## [Problem requirements]
Among the lines below, restate word for word only those from the line with "Given: Click the Ayuda question mark icon" through the line with "Click the 是", with both end lines kept.

## [Supplied entries]
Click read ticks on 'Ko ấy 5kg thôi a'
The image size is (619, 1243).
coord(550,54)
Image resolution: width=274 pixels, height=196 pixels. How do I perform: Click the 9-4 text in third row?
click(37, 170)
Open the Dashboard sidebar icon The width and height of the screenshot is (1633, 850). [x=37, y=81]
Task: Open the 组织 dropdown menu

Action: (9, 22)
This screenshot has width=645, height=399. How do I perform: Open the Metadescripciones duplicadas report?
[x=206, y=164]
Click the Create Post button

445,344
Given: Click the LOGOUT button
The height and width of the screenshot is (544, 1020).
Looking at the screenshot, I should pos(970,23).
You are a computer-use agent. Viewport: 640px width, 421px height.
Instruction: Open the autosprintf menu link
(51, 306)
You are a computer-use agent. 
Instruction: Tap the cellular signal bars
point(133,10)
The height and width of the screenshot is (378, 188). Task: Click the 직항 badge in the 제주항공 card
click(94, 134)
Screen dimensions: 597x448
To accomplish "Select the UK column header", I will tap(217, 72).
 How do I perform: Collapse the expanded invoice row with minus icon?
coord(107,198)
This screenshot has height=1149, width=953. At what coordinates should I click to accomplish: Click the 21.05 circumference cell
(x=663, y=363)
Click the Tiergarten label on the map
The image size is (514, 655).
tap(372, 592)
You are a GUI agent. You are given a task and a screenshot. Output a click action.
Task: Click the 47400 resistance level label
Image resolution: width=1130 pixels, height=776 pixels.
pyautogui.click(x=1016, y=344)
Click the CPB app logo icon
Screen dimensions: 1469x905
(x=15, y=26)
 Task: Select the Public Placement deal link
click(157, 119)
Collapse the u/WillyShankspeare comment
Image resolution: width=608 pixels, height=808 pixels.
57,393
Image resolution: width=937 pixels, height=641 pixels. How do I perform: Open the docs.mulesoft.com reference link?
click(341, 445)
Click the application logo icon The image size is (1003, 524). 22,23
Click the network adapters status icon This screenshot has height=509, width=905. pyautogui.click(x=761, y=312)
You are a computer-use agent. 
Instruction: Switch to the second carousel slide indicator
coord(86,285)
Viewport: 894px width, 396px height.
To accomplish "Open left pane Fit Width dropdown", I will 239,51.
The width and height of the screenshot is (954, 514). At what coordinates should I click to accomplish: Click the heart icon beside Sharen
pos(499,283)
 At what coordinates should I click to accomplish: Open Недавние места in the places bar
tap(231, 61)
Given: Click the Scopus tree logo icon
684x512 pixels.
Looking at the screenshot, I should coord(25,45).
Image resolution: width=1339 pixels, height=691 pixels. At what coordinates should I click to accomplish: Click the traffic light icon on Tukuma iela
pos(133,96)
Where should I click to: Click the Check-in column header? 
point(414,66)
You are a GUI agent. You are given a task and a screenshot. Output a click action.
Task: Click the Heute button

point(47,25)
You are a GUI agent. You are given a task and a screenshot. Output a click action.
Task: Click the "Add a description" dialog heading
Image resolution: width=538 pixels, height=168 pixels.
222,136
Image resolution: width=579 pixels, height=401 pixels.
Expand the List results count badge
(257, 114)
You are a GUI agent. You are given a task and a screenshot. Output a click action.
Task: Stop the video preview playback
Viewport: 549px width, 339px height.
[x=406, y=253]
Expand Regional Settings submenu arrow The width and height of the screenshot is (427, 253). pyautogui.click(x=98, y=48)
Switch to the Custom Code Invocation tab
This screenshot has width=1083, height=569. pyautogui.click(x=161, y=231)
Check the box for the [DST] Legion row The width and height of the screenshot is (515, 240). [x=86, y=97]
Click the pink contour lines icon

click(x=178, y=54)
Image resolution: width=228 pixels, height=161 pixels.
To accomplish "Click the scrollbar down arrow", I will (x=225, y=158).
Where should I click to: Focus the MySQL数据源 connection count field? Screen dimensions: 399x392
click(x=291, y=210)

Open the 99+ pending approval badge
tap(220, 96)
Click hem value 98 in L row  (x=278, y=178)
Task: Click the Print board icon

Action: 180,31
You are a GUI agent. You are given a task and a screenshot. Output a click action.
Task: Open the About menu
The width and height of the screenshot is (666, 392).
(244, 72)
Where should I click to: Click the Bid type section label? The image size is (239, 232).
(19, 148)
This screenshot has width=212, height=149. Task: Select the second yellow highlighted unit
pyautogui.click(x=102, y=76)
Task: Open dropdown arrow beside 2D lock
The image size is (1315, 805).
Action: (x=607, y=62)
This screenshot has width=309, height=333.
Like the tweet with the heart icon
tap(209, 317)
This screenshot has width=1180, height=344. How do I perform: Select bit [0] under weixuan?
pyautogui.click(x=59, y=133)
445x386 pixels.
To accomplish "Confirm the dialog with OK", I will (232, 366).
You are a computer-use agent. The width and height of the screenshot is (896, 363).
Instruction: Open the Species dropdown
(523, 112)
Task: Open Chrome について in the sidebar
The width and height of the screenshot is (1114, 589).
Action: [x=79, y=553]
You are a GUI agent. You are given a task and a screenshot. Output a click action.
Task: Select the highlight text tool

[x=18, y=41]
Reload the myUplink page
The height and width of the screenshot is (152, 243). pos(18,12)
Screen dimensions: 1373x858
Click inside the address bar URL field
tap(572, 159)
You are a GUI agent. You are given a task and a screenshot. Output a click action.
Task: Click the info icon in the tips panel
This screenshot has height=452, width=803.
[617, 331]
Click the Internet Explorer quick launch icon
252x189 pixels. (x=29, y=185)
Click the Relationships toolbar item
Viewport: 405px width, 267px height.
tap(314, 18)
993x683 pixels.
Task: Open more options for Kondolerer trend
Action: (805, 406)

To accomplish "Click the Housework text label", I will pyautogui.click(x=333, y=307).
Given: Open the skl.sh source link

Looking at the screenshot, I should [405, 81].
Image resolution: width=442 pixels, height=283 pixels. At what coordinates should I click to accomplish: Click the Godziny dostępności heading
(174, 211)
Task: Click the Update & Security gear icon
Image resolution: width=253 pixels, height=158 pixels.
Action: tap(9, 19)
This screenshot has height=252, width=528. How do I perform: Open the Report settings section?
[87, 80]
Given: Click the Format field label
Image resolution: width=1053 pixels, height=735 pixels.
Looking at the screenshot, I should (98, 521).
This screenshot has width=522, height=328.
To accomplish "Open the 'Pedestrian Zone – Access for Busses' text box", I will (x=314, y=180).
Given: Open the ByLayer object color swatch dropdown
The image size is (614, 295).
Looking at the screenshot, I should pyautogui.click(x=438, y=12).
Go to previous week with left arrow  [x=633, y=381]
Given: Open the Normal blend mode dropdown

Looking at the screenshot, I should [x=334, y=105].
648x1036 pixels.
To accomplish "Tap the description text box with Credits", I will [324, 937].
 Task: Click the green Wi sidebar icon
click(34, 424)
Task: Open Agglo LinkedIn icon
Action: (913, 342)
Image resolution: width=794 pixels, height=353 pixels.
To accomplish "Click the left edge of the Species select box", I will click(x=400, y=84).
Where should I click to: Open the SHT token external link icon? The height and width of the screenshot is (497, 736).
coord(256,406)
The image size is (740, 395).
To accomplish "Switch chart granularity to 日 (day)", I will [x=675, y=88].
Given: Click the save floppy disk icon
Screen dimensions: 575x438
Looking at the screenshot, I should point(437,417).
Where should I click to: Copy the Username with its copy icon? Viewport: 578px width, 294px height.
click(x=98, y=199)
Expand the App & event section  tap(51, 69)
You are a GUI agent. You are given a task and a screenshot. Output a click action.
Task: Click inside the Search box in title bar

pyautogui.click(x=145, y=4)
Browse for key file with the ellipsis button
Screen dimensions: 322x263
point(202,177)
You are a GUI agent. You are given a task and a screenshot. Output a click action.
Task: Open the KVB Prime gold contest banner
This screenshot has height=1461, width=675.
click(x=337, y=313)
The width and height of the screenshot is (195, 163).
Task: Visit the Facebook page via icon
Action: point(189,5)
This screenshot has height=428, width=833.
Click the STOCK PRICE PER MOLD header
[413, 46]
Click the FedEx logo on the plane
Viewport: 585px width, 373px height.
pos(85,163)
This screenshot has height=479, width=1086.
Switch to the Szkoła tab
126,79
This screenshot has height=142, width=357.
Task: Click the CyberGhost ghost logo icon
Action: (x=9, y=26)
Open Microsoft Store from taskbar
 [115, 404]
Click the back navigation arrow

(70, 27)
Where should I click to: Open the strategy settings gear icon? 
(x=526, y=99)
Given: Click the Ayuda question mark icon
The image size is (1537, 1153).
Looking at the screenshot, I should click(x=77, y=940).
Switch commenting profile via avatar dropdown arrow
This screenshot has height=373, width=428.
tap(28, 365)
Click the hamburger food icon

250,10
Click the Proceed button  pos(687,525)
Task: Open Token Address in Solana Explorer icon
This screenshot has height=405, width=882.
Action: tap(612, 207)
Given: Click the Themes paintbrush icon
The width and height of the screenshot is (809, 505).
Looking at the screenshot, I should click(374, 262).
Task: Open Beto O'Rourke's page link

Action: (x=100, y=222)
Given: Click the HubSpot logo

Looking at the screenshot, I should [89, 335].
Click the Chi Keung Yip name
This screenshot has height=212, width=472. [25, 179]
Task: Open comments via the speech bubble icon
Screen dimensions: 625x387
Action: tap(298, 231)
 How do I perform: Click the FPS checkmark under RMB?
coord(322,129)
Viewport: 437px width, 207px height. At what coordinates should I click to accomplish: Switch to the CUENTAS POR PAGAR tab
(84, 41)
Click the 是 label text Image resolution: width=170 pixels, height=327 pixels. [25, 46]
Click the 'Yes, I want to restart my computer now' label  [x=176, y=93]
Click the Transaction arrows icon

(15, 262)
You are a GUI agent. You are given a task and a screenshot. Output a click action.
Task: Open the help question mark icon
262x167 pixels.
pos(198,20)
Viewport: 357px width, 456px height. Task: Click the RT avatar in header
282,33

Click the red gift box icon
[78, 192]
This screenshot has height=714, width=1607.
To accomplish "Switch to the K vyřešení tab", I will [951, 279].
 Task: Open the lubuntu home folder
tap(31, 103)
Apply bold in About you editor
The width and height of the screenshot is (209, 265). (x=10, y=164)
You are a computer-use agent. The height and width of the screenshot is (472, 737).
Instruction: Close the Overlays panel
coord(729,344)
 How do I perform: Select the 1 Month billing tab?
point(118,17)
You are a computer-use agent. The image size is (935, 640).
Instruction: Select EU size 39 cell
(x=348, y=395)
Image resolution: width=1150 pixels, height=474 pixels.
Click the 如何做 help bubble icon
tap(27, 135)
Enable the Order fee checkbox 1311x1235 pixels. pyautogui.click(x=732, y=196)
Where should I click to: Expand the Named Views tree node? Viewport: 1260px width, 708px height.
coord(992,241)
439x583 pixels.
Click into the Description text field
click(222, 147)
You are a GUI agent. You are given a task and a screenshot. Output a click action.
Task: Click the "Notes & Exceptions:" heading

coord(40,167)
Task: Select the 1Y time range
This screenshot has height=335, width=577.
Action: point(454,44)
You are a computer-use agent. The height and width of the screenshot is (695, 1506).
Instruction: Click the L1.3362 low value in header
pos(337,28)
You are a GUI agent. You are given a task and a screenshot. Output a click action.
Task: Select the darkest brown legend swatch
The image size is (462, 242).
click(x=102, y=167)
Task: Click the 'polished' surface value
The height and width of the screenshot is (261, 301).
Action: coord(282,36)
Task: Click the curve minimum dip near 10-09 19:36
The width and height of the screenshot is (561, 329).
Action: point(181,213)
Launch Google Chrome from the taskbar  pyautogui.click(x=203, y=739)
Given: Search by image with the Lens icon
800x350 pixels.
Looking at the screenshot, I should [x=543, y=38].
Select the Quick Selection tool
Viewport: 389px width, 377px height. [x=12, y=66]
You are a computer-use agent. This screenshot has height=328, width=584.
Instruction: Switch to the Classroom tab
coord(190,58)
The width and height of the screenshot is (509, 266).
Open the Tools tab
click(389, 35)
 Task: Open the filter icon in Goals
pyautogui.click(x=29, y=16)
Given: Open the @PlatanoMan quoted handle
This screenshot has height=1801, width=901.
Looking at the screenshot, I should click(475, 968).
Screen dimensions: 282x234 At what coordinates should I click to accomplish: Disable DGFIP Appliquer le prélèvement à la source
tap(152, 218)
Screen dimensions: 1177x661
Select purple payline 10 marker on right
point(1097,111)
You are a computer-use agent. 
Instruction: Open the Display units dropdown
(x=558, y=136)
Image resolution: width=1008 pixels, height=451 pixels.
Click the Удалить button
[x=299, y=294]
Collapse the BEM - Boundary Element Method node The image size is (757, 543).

## [Answer to the exercise]
Given: Click the Ayuda question mark icon
The image size is (1537, 1153).
Looking at the screenshot, I should click(x=77, y=940).
Switch commenting profile via avatar dropdown arrow
This screenshot has height=373, width=428.
tap(28, 365)
Click the hamburger food icon

250,10
Click the Proceed button  pos(687,525)
Task: Open Token Address in Solana Explorer icon
This screenshot has height=405, width=882.
Action: tap(612, 207)
Given: Click the Themes paintbrush icon
The width and height of the screenshot is (809, 505).
Looking at the screenshot, I should click(374, 262).
Task: Open Beto O'Rourke's page link

Action: (x=100, y=222)
Given: Click the HubSpot logo

Looking at the screenshot, I should [89, 335].
Click the Chi Keung Yip name
This screenshot has height=212, width=472. [25, 179]
Task: Open comments via the speech bubble icon
Screen dimensions: 625x387
Action: tap(298, 231)
 How do I perform: Click the FPS checkmark under RMB?
coord(322,129)
Viewport: 437px width, 207px height. At what coordinates should I click to accomplish: Switch to the CUENTAS POR PAGAR tab
(84, 41)
Click the 是 label text Image resolution: width=170 pixels, height=327 pixels. [25, 46]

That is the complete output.